(YOUR OBJECTIVE):
For each line of the data below, copy it if it holds the word "Friends".

(RECORDS SHOWN):
***
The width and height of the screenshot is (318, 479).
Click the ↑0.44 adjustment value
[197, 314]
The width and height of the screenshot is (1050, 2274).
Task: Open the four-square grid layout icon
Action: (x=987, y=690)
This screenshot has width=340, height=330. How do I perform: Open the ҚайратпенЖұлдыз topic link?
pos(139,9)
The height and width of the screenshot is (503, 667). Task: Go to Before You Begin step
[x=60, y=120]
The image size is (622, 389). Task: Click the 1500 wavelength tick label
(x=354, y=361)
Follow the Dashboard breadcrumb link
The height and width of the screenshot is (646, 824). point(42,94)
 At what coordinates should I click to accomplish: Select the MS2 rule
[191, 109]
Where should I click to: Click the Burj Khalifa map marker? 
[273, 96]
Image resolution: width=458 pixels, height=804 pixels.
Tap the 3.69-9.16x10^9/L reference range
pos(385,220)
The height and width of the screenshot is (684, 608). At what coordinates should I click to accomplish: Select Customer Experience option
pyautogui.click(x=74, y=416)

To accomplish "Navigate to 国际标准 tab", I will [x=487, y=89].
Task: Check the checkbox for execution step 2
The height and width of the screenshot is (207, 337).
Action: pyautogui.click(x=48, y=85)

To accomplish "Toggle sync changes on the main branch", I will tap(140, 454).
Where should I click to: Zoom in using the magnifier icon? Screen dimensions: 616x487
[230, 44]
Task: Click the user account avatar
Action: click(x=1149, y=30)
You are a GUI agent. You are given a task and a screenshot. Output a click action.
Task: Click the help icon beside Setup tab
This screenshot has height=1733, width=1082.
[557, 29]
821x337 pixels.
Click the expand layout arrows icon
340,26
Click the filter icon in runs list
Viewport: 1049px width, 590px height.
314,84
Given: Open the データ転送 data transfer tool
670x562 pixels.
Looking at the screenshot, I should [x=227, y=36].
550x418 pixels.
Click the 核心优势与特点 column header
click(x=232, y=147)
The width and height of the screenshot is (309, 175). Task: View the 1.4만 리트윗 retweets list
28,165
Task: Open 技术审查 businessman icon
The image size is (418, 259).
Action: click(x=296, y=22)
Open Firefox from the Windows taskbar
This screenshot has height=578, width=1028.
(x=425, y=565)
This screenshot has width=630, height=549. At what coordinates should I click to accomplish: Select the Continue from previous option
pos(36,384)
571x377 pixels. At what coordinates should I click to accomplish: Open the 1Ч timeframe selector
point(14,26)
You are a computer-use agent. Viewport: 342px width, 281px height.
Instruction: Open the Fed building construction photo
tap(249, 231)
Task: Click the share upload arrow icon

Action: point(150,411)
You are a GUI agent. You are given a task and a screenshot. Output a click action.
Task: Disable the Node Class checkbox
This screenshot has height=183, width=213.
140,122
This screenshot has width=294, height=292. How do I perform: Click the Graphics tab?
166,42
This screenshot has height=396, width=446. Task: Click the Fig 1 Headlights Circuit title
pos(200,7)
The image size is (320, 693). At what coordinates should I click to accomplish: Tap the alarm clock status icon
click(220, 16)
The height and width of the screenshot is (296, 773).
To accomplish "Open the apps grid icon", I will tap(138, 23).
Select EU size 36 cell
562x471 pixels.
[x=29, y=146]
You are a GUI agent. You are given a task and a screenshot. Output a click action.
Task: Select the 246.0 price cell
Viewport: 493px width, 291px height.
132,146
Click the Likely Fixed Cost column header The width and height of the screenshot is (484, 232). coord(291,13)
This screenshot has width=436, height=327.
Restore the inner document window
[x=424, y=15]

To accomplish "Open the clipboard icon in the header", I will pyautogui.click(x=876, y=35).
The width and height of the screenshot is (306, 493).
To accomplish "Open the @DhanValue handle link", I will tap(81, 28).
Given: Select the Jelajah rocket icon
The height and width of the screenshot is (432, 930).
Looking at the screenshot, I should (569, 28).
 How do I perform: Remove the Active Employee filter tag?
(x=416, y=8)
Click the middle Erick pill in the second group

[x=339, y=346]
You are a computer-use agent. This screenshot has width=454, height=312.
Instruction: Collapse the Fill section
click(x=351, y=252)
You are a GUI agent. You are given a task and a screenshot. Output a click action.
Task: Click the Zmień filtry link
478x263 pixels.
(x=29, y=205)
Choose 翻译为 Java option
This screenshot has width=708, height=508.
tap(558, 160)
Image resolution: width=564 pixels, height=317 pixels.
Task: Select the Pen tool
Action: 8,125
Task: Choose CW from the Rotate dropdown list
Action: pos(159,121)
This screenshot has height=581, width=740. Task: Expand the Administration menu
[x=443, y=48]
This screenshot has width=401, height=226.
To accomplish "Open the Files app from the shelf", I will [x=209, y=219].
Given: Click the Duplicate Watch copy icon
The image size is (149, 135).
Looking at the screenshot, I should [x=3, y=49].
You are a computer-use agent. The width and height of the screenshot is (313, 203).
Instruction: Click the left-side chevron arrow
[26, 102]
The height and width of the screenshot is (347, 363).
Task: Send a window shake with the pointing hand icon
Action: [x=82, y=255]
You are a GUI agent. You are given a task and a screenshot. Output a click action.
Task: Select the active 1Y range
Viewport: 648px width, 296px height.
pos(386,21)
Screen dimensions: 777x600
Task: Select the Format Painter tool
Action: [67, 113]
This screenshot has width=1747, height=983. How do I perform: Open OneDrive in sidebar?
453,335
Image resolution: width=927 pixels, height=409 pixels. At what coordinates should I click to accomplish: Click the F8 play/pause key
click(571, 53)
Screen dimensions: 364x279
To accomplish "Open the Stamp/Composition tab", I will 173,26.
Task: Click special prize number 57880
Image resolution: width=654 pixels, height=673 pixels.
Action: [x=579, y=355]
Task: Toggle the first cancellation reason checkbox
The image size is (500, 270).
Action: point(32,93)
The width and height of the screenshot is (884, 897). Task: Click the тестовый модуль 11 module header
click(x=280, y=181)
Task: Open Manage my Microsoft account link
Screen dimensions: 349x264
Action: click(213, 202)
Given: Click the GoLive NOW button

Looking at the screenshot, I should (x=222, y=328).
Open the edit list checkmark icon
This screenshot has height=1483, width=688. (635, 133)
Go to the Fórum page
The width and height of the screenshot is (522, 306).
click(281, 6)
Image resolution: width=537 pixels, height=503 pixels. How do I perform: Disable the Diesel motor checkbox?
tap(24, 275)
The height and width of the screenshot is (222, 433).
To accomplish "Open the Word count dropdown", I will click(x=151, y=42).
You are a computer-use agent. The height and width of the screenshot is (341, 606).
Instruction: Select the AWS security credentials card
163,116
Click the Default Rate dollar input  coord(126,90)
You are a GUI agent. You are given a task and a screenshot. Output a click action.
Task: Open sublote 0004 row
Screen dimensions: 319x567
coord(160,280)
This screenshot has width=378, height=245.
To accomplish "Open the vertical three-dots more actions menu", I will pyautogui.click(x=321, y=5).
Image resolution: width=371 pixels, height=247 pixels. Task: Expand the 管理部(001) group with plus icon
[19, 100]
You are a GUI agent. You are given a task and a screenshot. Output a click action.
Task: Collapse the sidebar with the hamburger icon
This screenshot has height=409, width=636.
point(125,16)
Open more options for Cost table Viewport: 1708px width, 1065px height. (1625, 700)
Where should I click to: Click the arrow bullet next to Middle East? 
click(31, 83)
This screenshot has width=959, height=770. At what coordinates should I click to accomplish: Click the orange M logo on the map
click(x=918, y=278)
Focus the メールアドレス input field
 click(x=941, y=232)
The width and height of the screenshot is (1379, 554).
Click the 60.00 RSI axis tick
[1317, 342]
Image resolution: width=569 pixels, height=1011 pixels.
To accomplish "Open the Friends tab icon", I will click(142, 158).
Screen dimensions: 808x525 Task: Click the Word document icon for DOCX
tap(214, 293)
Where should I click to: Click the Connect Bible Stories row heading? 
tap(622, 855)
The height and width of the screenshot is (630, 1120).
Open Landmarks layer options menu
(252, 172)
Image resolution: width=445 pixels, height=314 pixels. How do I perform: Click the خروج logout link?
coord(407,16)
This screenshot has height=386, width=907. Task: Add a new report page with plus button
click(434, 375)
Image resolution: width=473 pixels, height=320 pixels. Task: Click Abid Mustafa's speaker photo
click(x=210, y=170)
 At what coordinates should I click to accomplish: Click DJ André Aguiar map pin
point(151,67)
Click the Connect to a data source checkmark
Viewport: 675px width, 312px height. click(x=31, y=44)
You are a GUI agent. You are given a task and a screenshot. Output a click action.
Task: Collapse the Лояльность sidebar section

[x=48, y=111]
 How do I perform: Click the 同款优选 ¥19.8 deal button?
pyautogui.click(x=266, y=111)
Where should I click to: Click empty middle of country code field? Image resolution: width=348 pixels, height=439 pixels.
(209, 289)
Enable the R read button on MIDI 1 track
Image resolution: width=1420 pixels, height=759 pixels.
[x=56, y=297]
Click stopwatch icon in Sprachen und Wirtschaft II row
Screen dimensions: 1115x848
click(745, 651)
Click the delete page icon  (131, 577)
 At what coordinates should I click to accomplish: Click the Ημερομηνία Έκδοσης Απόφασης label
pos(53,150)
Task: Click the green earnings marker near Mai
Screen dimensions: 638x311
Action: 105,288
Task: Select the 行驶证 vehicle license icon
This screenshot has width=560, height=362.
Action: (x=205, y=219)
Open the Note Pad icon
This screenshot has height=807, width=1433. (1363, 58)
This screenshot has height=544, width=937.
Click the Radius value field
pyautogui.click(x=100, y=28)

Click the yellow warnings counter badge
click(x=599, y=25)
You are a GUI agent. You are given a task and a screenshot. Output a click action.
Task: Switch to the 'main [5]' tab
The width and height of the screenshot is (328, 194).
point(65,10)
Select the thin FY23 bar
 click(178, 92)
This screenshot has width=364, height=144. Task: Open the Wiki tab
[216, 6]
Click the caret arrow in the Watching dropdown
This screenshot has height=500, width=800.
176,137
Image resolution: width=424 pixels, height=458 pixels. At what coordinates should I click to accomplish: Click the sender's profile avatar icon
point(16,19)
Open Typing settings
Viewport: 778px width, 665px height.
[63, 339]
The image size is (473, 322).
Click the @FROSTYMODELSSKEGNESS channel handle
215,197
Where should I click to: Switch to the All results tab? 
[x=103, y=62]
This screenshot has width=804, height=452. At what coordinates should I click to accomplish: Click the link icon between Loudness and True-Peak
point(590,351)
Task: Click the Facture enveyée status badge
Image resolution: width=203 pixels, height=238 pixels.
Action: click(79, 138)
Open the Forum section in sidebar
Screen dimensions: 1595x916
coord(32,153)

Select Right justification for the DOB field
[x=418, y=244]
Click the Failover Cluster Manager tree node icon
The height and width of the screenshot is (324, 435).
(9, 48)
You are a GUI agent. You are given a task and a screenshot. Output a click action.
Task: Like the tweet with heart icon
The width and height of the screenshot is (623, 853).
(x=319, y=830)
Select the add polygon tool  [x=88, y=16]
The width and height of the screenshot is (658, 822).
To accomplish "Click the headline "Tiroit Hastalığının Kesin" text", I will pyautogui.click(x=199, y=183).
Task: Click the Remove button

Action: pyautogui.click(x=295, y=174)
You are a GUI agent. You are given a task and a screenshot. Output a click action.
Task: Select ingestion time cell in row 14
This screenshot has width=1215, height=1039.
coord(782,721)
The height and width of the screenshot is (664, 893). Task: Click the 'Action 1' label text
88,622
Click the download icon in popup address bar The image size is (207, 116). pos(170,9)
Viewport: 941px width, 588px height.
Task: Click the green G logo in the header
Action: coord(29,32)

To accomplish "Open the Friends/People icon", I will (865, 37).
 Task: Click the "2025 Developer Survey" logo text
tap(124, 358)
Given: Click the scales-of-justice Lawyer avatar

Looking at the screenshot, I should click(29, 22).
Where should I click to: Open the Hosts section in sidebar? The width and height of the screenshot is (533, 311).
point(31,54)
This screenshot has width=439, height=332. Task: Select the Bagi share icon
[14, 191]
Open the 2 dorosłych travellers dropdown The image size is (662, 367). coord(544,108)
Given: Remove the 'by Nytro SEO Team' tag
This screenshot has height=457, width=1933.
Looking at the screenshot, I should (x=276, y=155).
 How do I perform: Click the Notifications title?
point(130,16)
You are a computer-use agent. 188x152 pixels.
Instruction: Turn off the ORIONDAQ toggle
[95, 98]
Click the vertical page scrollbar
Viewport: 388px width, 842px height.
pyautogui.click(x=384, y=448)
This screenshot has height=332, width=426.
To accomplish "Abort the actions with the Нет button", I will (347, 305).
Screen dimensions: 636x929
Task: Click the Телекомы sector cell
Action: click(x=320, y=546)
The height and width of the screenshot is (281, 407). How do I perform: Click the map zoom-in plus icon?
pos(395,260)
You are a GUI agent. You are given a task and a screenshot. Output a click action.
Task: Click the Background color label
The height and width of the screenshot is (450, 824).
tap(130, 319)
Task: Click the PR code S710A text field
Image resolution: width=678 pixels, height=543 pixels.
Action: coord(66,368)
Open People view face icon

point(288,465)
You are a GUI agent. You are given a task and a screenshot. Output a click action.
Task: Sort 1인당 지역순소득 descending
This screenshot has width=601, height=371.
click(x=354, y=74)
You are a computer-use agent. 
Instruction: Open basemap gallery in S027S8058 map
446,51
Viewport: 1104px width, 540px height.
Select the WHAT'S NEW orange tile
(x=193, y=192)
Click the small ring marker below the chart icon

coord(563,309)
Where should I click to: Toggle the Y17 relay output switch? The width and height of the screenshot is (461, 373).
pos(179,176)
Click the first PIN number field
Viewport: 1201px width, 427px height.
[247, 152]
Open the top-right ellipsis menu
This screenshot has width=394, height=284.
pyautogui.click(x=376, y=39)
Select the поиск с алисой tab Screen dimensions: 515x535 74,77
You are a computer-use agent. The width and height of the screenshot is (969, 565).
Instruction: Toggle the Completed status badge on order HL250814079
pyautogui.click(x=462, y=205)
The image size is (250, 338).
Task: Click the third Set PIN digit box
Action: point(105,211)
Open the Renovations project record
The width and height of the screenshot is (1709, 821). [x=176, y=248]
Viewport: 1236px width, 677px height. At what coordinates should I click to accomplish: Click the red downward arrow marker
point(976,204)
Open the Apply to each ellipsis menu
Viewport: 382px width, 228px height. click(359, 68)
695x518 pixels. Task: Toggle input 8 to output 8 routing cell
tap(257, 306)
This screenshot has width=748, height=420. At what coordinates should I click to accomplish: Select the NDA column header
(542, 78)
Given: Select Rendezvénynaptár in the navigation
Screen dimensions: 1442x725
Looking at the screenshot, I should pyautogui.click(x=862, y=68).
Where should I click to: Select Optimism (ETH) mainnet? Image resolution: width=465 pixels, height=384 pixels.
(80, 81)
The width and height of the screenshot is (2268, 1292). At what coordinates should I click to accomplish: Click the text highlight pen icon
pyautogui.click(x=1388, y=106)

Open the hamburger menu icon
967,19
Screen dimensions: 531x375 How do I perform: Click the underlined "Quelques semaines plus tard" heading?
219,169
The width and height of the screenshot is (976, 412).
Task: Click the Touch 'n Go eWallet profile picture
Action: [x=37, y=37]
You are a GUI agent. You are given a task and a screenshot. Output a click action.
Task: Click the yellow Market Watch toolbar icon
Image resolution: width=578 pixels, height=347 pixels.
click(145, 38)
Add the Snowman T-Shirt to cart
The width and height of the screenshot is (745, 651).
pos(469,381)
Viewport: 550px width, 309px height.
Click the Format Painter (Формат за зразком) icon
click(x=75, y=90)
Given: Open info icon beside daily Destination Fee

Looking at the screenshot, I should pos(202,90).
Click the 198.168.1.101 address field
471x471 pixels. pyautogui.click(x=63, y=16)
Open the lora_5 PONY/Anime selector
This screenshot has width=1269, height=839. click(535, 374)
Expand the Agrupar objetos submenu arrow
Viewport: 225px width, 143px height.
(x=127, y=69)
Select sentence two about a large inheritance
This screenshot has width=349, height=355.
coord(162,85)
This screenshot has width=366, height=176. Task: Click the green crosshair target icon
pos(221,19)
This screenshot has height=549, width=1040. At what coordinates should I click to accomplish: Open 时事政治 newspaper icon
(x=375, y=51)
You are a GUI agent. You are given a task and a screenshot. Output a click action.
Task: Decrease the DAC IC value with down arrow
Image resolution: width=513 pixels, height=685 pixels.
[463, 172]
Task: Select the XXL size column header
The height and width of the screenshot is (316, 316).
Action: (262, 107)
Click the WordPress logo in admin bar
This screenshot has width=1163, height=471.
***
(REPLY TO THE TASK):
To accomplish "Open the Friends tab icon", I will click(142, 158).
To accomplish "Open the Friends/People icon", I will (865, 37).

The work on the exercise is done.